» **Assignment**: Each record is to be printed again exactly, though not its pictures.

[[ Data to process, beginning ]]

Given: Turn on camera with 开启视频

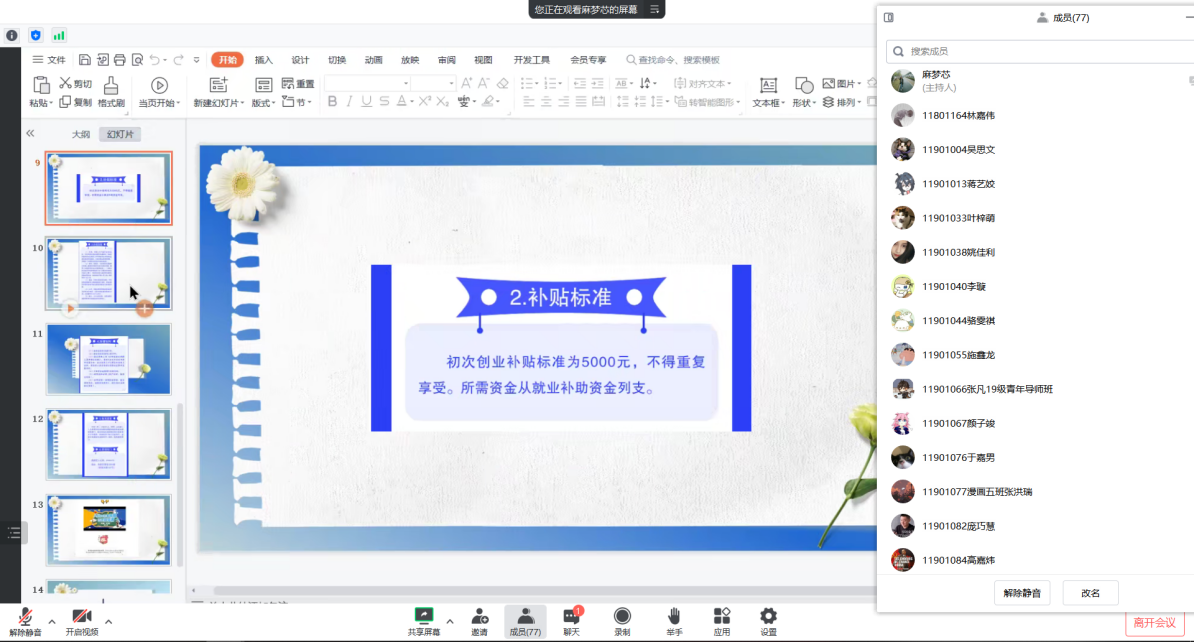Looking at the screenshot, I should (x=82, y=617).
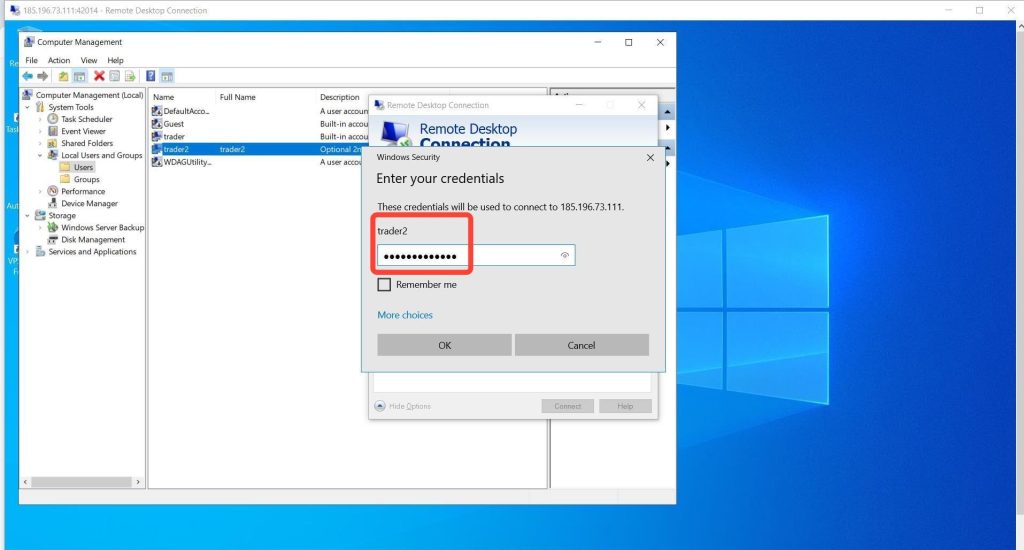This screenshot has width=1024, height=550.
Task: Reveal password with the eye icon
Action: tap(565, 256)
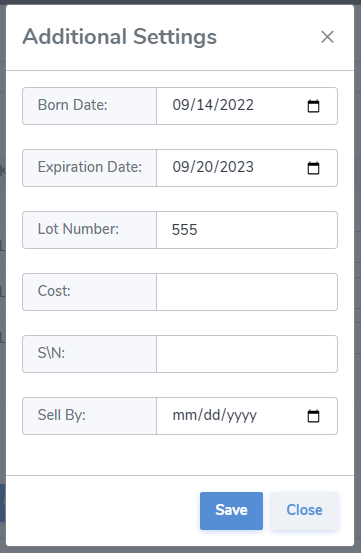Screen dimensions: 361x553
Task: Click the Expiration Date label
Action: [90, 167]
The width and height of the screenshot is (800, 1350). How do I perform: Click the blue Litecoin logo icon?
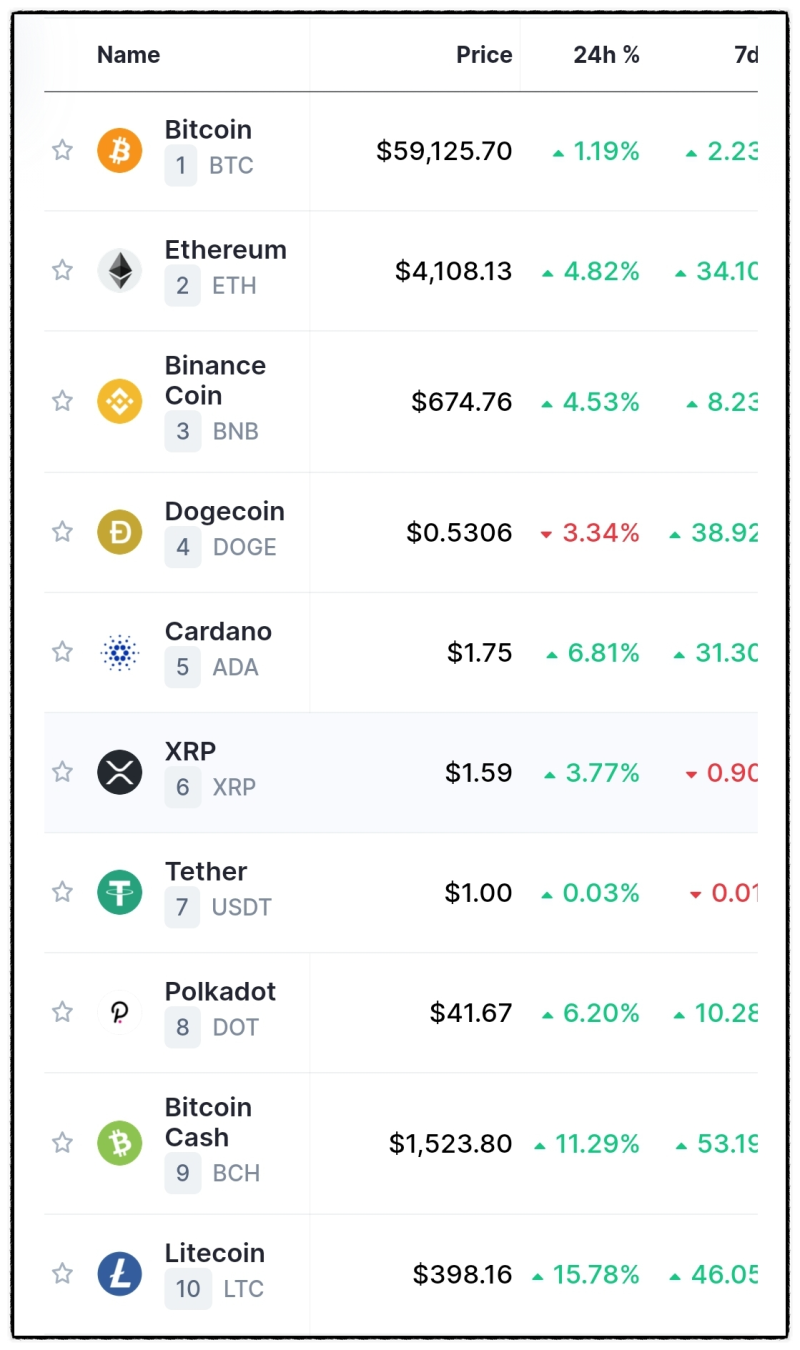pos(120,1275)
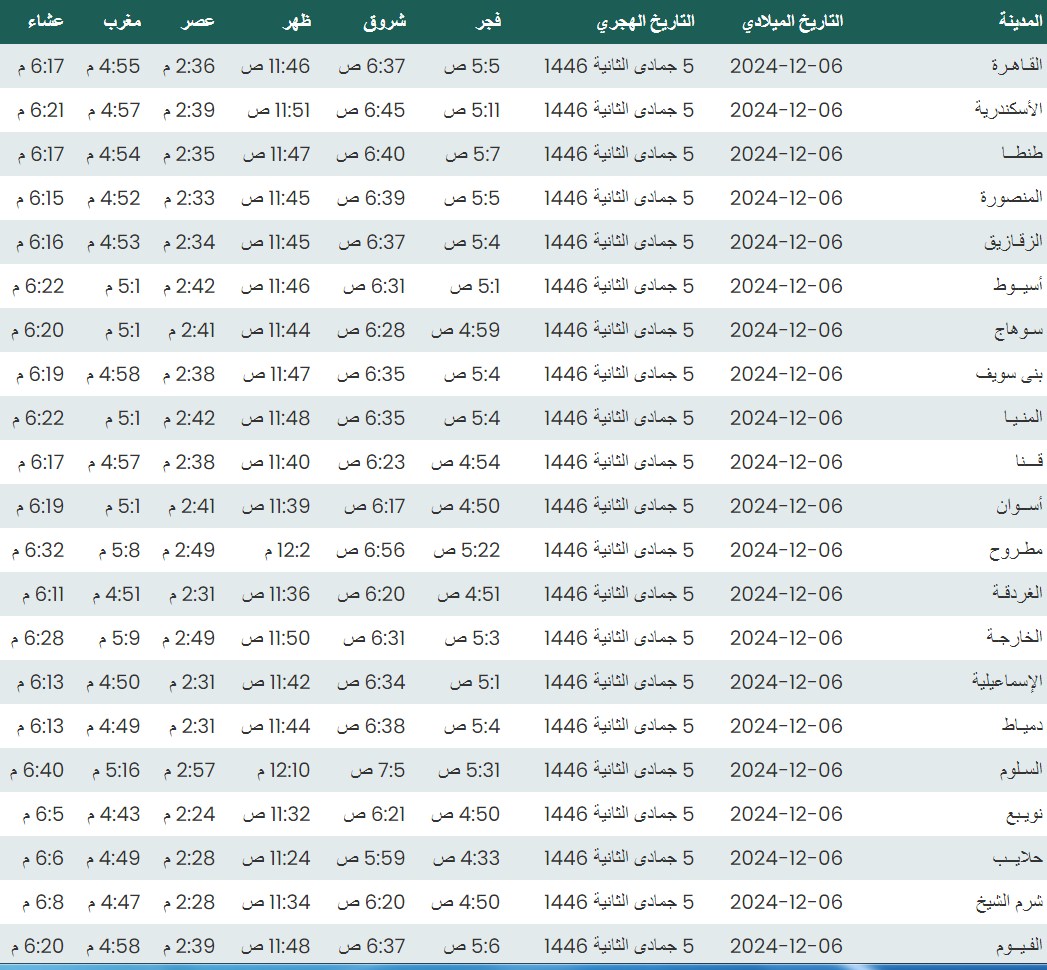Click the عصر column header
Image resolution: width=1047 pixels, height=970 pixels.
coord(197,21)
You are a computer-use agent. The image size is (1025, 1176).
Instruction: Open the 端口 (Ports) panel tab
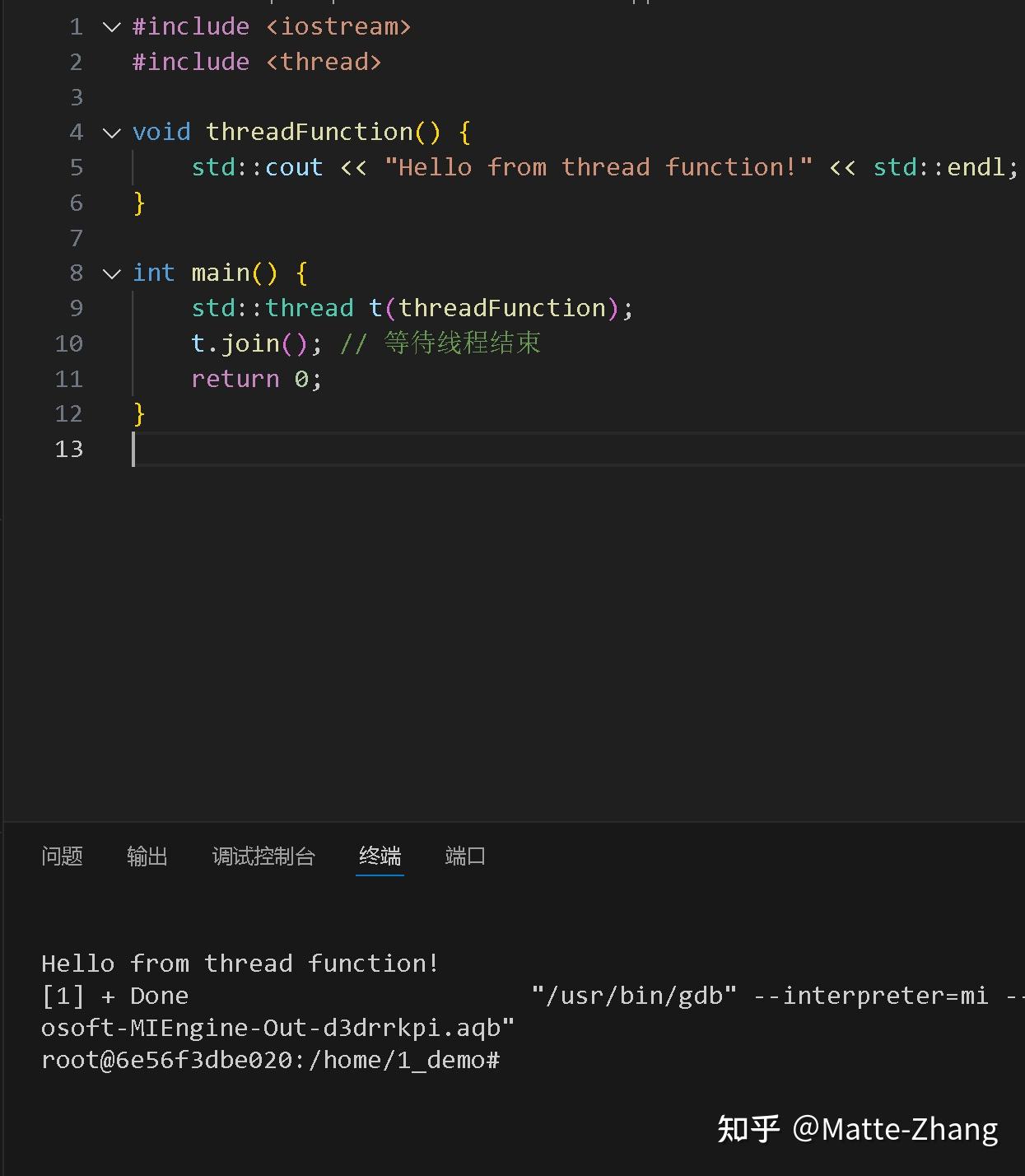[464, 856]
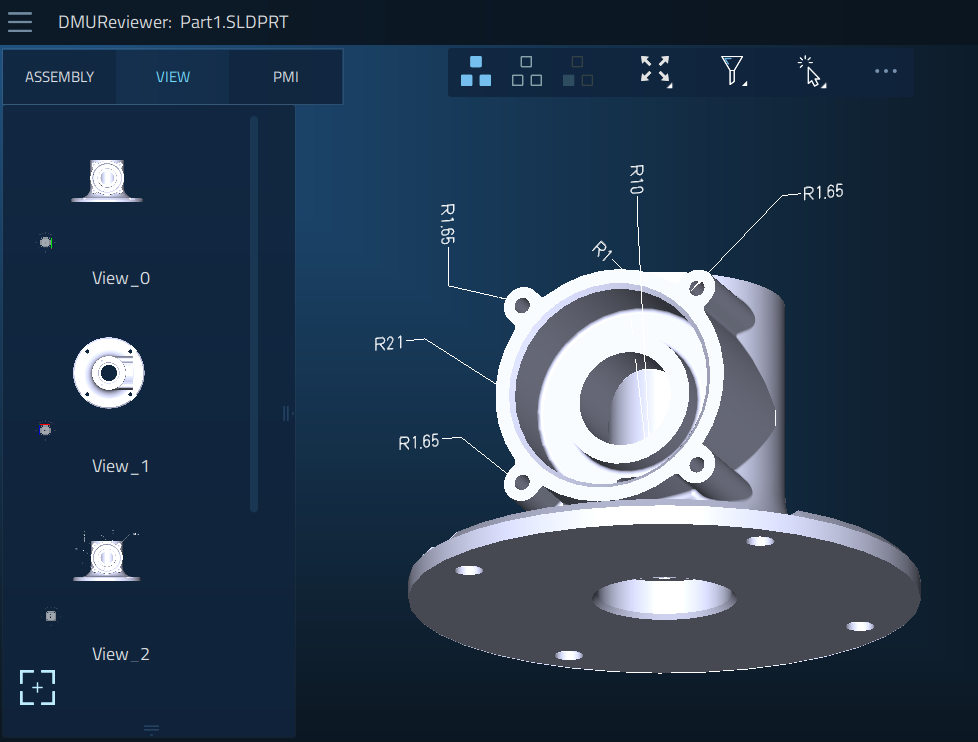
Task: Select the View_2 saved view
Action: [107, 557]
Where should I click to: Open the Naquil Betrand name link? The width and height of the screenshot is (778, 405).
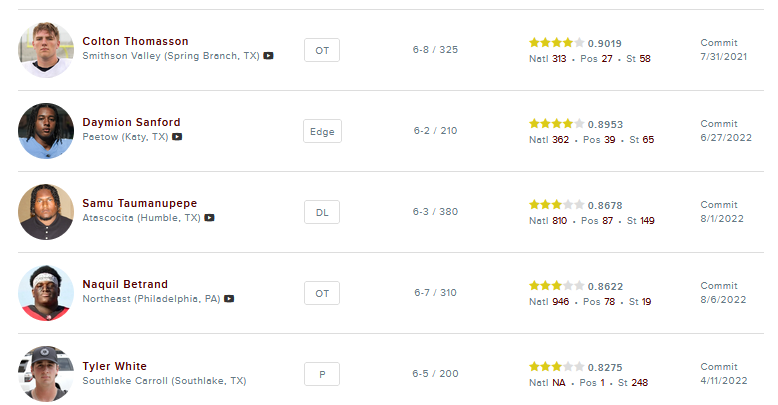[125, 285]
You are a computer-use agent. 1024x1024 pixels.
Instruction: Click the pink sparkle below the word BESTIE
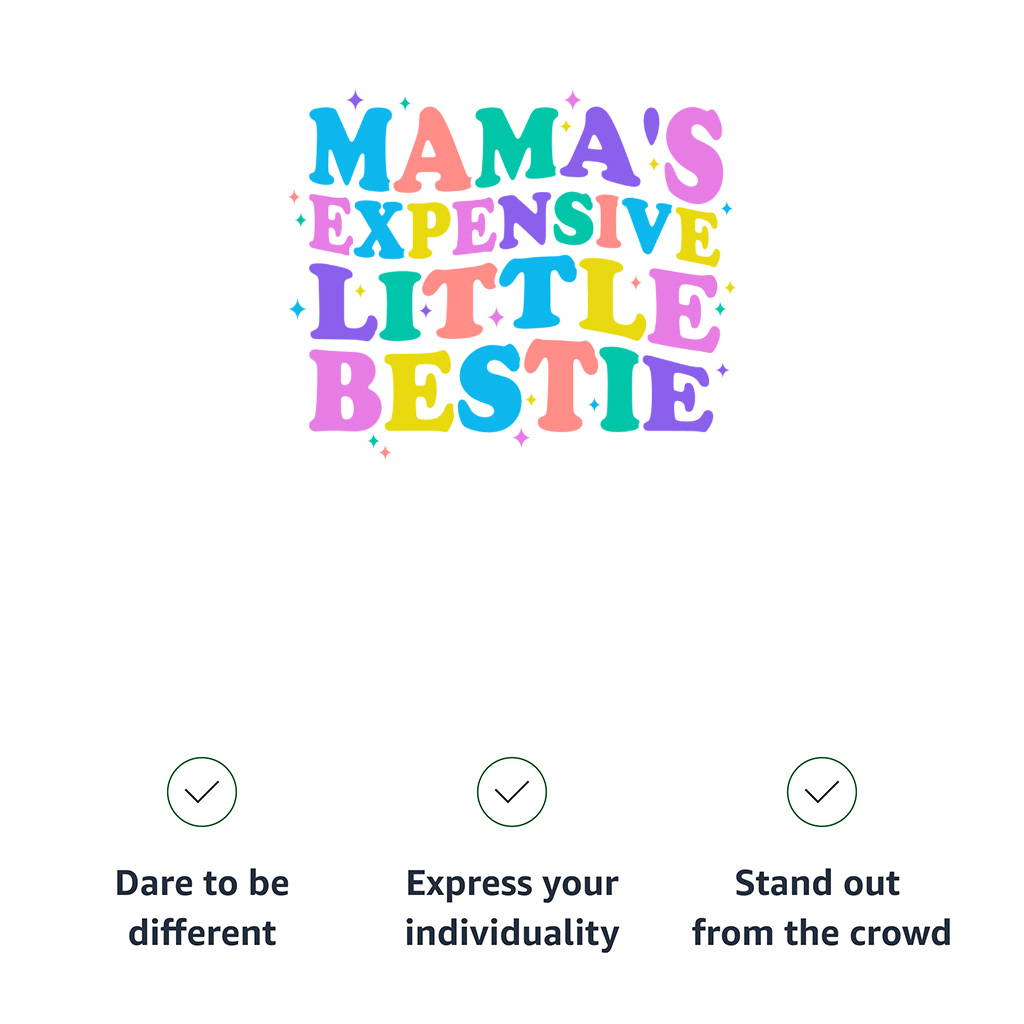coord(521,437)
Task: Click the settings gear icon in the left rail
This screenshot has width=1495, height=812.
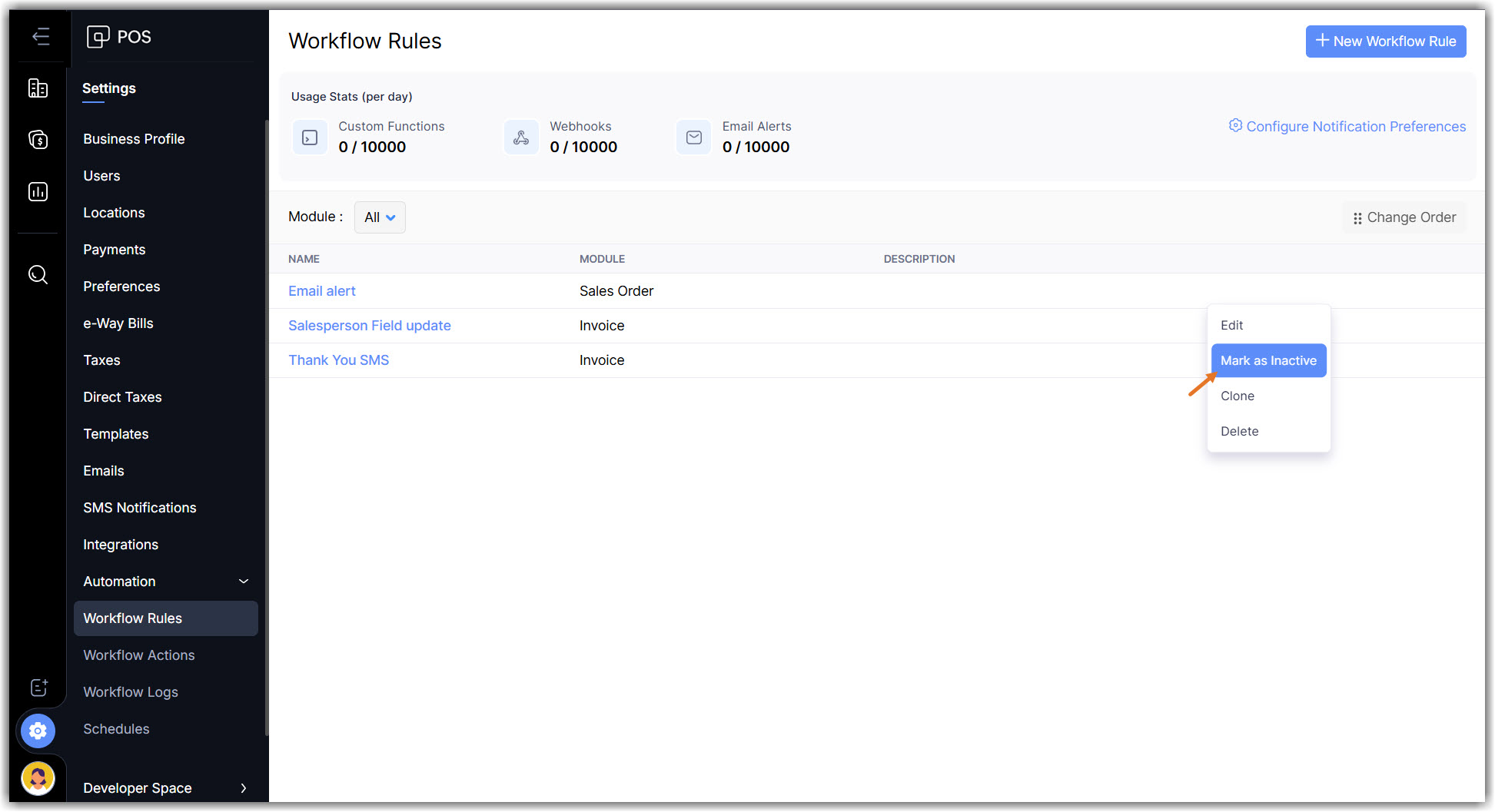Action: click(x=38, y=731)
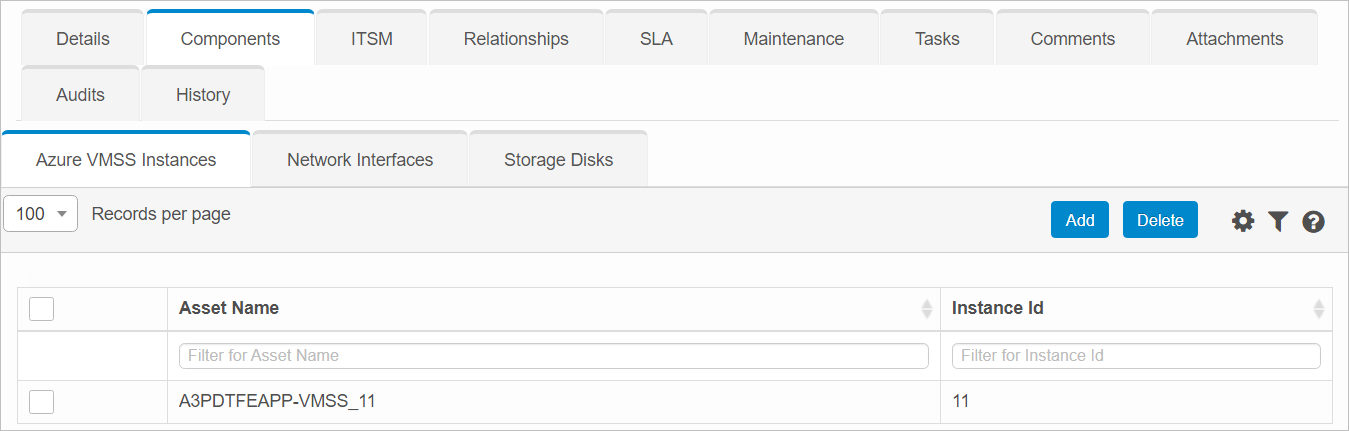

[[ Data to process, end ]]

» **The completed task**:
Given: Turn on camera with 开启视频

Looking at the screenshot, I should (x=82, y=617).
This screenshot has width=1024, height=550.
Task: Reveal password with the eye icon
Action: tap(565, 256)
Screen dimensions: 361x553
Task: Click the Expiration Date label
Action: [90, 167]
The width and height of the screenshot is (800, 1350). How do I perform: Click the blue Litecoin logo icon?
pos(120,1275)
Click the عصر column header
Image resolution: width=1047 pixels, height=970 pixels.
coord(197,21)
You are a computer-use agent. The image size is (1025, 1176).
Instruction: Open the 端口 (Ports) panel tab
[464, 856]
Task: Select the View_2 saved view
Action: [107, 557]
Where should I click to: Open the Naquil Betrand name link? The width and height of the screenshot is (778, 405).
[125, 285]
You are a computer-use agent. 1024x1024 pixels.
Instruction: Click the pink sparkle below the word BESTIE
coord(521,437)
Task: Click the settings gear icon in the left rail
This screenshot has width=1495, height=812.
Action: click(x=38, y=731)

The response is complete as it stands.